PROBLEMS —
A - List every place name in the Kerr County flood report, leaving out the words on the sign the firefighter describes.
B - Go on with the Kerr County flood report from where it stops.

A Texas firefighter located upstream of the deadly floods in Kerr County asked if emergency flood alerts could be sent to residents about an hour before the first warnings were received, audio reveals.

In the recording, obtained by US outlets, the firefighter asks at 04:22 on 4 July if a CodeRED alert can be issued. The dispatcher replies that a supervisor needs to approve the request.

Residents didn’t begin receiving the alert until an hour later – for some it took up to six hours, according to reports.

In the recording of the firefighter’s dispatch call, the emergency responder can be heard saying: “The Guadalupe Schumacher sign is underwater on State Highway 39.

“Is there any way we can send a CodeRED out to our Hunt residents, asking them to find higher ground or stay home?”

“Stand by, we have to get that approved with our supervisor,” the dispatcher replied.

Local officials are now facing mounting questions over when Kerrville’s residents were notified about deadly flash floods that killed 96 in Kerr County alone, with over 160 others still missing.

RAW DATA —
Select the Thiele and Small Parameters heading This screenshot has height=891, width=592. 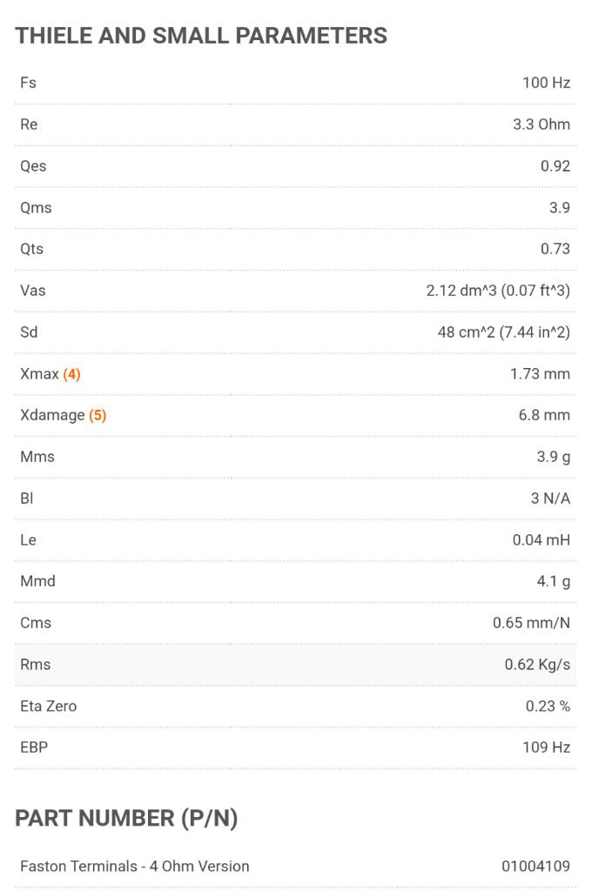point(201,35)
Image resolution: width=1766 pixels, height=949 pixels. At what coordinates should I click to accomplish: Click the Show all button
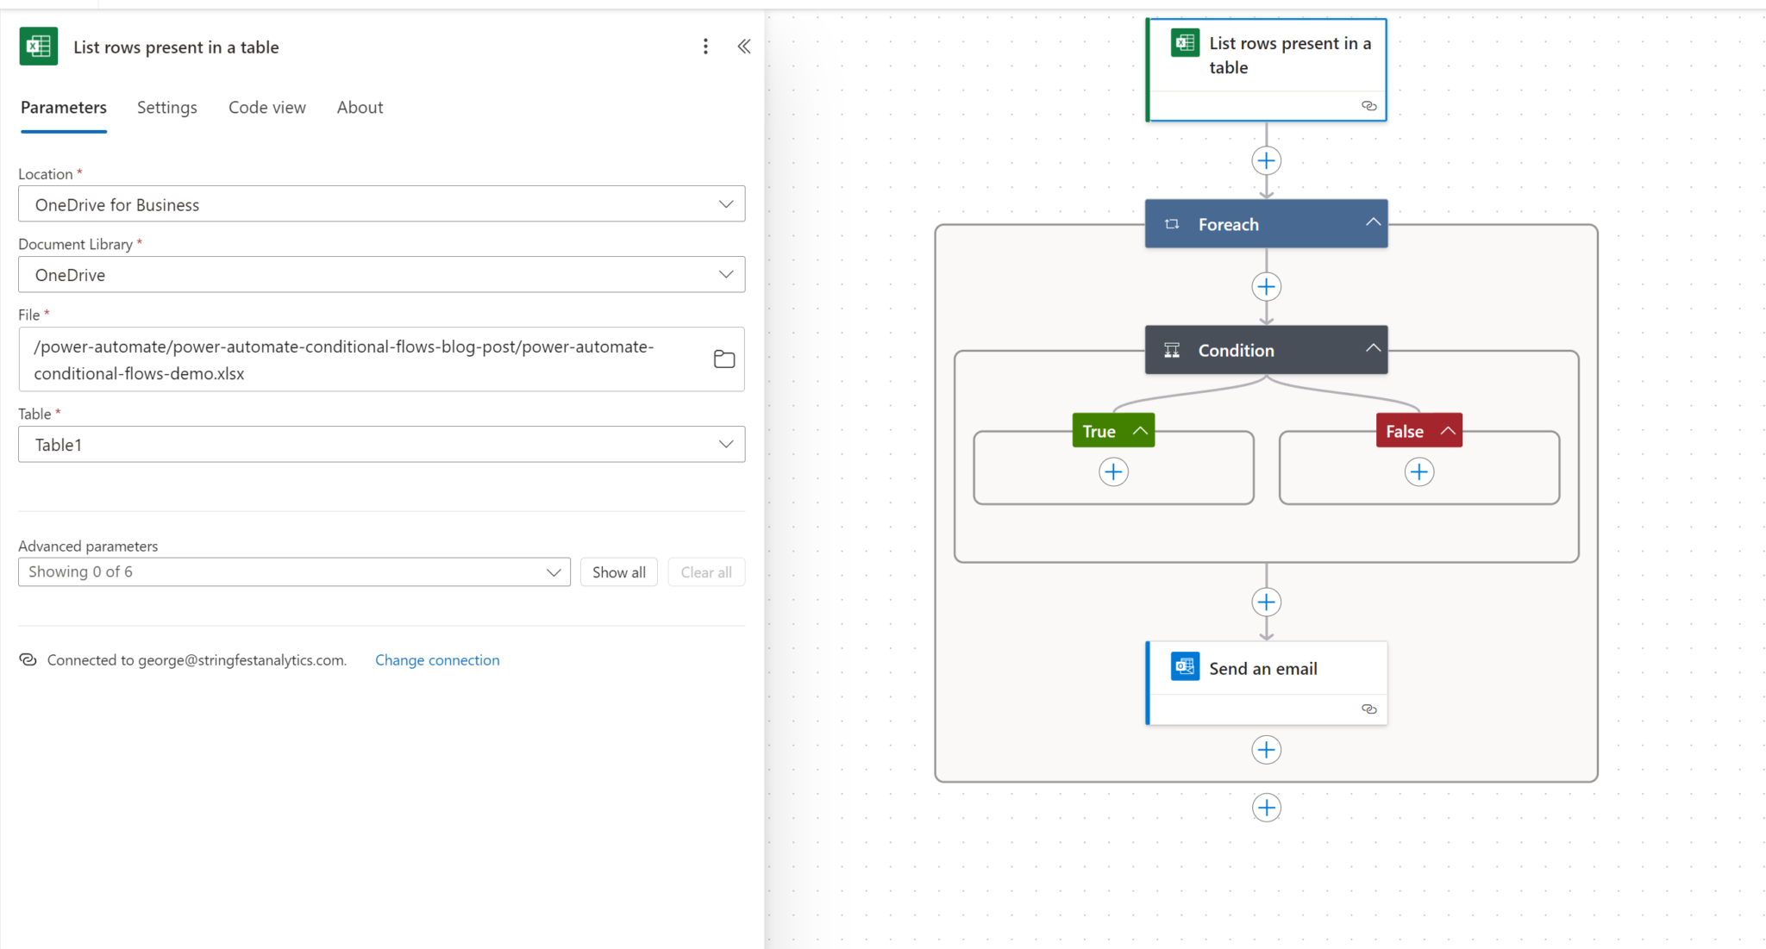coord(618,572)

PER-TASK OUTPUTS —
A - Texas, Kerr County, US, State Highway 39, Hunt, Kerrville

B -
Asked about a possible police radio failure at a press conference on Thursday – almost a week after 4 July flooding – Kerrville Police community services officer Jonathan Lamb said, “I don’t have any information to that point.”

The questioning followed a tense exchange the day before when reporters asked officials repeatedly about a possible lag in emergency communications.

Kerr County Sheriff Larry Leitha earlier this week declined to offer specifics about timing, saying that officials were instead focused on rescue and recovery efforts.

Leitha said he was first notified around the “four to five area”, and told local media, “we’re in the process of trying to put a timeline” about what exactly happened in the pre-dawn hours.

“That’s going to take a little bit of time,” he told them. “That is not my priority this time.”